Leonie Harkes
Keywords: Appropriation, Postproduction, Memento mori
In today’s Western capitalistic society, our fixation on happiness can seem almost religious. Happiness, comfort and pleasure are the closest things we have to a summum bonum, the highest good from which all other goods flow. This obsession has trickled down into our visual culture. Take social media content, which generally provides an illusionary visual representation of reality, predominantly skewed towards the joyful, beautiful and enviable: ‘What appears is good; what is good appears’. Even though pain, sadness and death are an inevitable part of every human life, even the most fortunate, unhappiness becomes the summum malum, the greatest evil to be avoided. Which results in a tendency to hide or suppress the manifestations of sorrow, let alone visually represent them. In contrast to 17th century Dutch art, when ‘memento mori’ artworks were specifically designed to remind the viewer of their mortality and of the shortness and fragility of human life. With my wallpaper “What Goes Up, Must Come Down” I’m trying to subtly reintroduce the concept of ‘memento mori’ into the 21st century. Bringing together appropriation, postproduction, psychology, silk screen printing techniques and a common household product. Not hiding, denying or suppressing the painful side of life, but accepting pain as an inevitable consequence of being alive and creating space for it.
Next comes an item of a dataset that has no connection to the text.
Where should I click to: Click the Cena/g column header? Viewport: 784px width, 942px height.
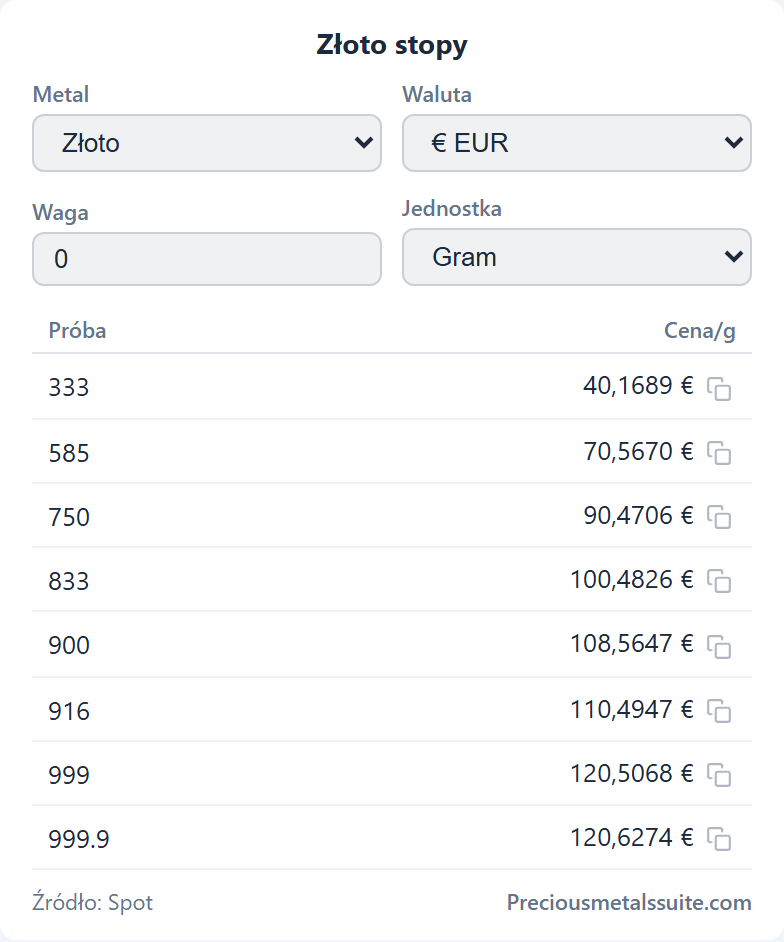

For whomever might need that space. It may not shake the foundations of the current order, but at least it allows sorrow to be present against the backdrop - and that is a start.
Thesis
Unoriginal Genius¹ - The Truth of Art²
In today’s post-millennial and so-called “post-truth” age, the boundary between reality and fiction seems increasingly hard to distinguish. As a result, there is an impression of a world of extreme relativism, where everybody lives in their own version of reality. In light of the current problematization of truth, factuality, and objectivity: what role should art play? Creative practitioners have often adopted an anti-fact stance yet, in this thesis, light is shed on different attitudes to facticity that have emerged in response to our times. One of the main goals of engaged art is to unveil non or less visible truths about pre-existing, hegemonic narratives. This provides us with a standard by which social critique can operate: the critic is not the one who debunks, but the one who assembles by means of representation. A stance which is evident in documentary practice and postproduction with its strategies of mixing and combining. A way of thinking of a better, more beautiful world that manifests itself in the liminal zone between fiction and non-fiction, imagination and reality, utopianism and realism. In the aesthetic of the real, fiction can become reality and reality is constructed through speculation in the shadows of human imaginations.